§ **PROVIDED TEXT**:
The OAE Multilingual Glossary is a project of the IAU Office of Astronomy for Education (OAE) in collaboration with the IAU Office of Astronomy Outreach (OAO). The terms and definitions were chosen, written and reviewed by a collective effort from the OAE, the OAE Centers and Nodes, the OAE National Astronomy Education Coordinators (NAECs) and other volunteers. You can find a full list of credits here. All glossary terms and their definitions are released under a Creative Commons CC BY-4.0 license and should be credited to "IAU OAE".

Related Media

The Milky Way as a bright band over the horizon. The right of the image shows structure of light and dark patches in the band

Milky Way Arch over Lut Desert, Iran, by Amirreza Kamkar, Iran (Islamic Republic of)

§ **DATA EXTRACT**:
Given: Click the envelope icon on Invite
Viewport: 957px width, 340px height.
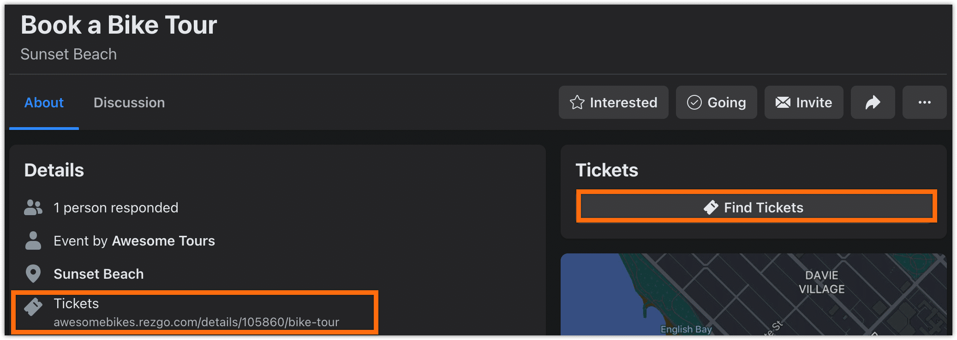Looking at the screenshot, I should [x=783, y=102].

§ **SHORT PROBLEM 1**:
Using the glossary text, decide whether each statement agrees with it. Answer yes or no for each, and quote the deciding words.
(a) The glossary is a project of the IAU Office of Astronomy Outreach alone.
(b) The glossary terms and their definitions are released under a CC BY-4.0 license.
(c) The photograph shows the Milky Way over the Lut Desert.
§ **SHORT PROBLEM 2**: Update the glossary text from "The OAE Multilingual" down to "(Islamic Republic of)", replacing "volunteers" with "contributors".
Rely on the glossary text alone.

§ **EXERCISE OUTPUT 1**:
(a) No: "a project of the IAU Office of Astronomy for Education (OAE) in collaboration with the IAU Office of Astronomy Outreach (OAO)"
(b) Yes: "released under a Creative Commons CC BY-4.0 license"
(c) Yes: "Milky Way Arch over Lut Desert, Iran"

§ **EXERCISE OUTPUT 2**:
The OAE Multilingual Glossary is a project of the IAU Office of Astronomy for Education (OAE) in collaboration with the IAU Office of Astronomy Outreach (OAO). The terms and definitions were chosen, written and reviewed by a collective effort from the OAE, the OAE Centers and Nodes, the OAE National Astronomy Education Coordinators (NAECs) and other contributors. You can find a full list of credits here. All glossary terms and their definitions are released under a Creative Commons CC BY-4.0 license and should be credited to "IAU OAE".

Related Media

The Milky Way as a bright band over the horizon. The right of the image shows structure of light and dark patches in the band

Milky Way Arch over Lut Desert, Iran, by Amirreza Kamkar, Iran (Islamic Republic of)